Low Etherley farmer's floods misery

The Advertiser Series: BLOCKED DRAIN: Stephen Lee highlights the blocked gully directly opposed the entrance to his farm at Low Etherley. BLOCKED DRAIN: Stephen Lee highlights the blocked gully directly opposed the entrance to his farm at Low Etherley.

HIGHWAYS officials have pledged to sort out a flooding problem which has been making life a misery for a Teesdale farmer.

Stephen Lee's Low Etherley farm is situated at the lowest point of the village and he has seen much of his drive washed away and large amounts of mud and other debris deposited at the entrance to his home.

The cause of the problem is two areas of flooding on the B6282 which runs past his front gate.

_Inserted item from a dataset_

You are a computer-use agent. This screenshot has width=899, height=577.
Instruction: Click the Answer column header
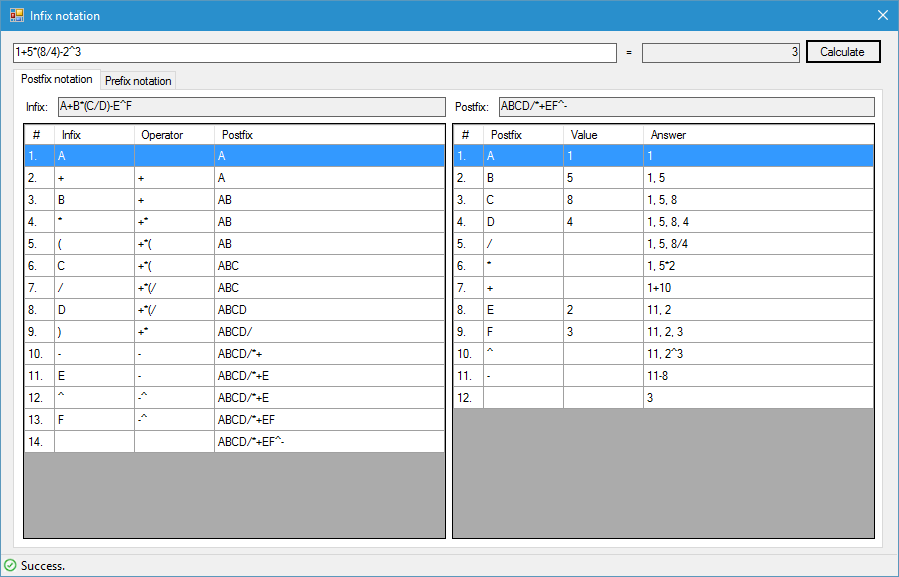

Mr Lee said despite repeatedly reporting the problem to both Durham County Council and Northumbrian Water over a period of several weeks nothing had been done to rectify the situation.

At last week's Etherley parish Council meeting, he appealed to members for help with the problem.

“Our farm is at the lowest point of the village, so flood water is running off and making the drive an absolute quagmire,” he said.

Mr Lee said the problem with the road flooding continued even in periods of little or no rainfall.

“It is worse first thing on a morning – about 6.30pm to 7pm. It has built up overnight and the flood extends right across the road," he said.

“Then the water gets sprayed back into the fields by the buses, wagons and other traffic that comes along.”

Mr Lee said a second, smaller area of flooding directly opposite his farm had been causing problems for months.

“I thought it was a burst pipe but Northumbrian Water said there were no pipes on that side of the road,” he said, adding: “The water comes in and washes all the gravel away in the yard. I have just spent £140 on more gravel, but the silt and mud washes it away.”

Mr Lee said he first contacted Durham County Council in October and then again twice in November.

Etherley Parish Council clerk Alison Overfield said problems with gullies being blocked had been reported time and again.

“They are in desperate need of being cleaned,” she said.

A county council spokesperson said the flooding near Mr Lee's farm had been investigated and work was due to take place this week to unblock a gully thought to be causing the problem.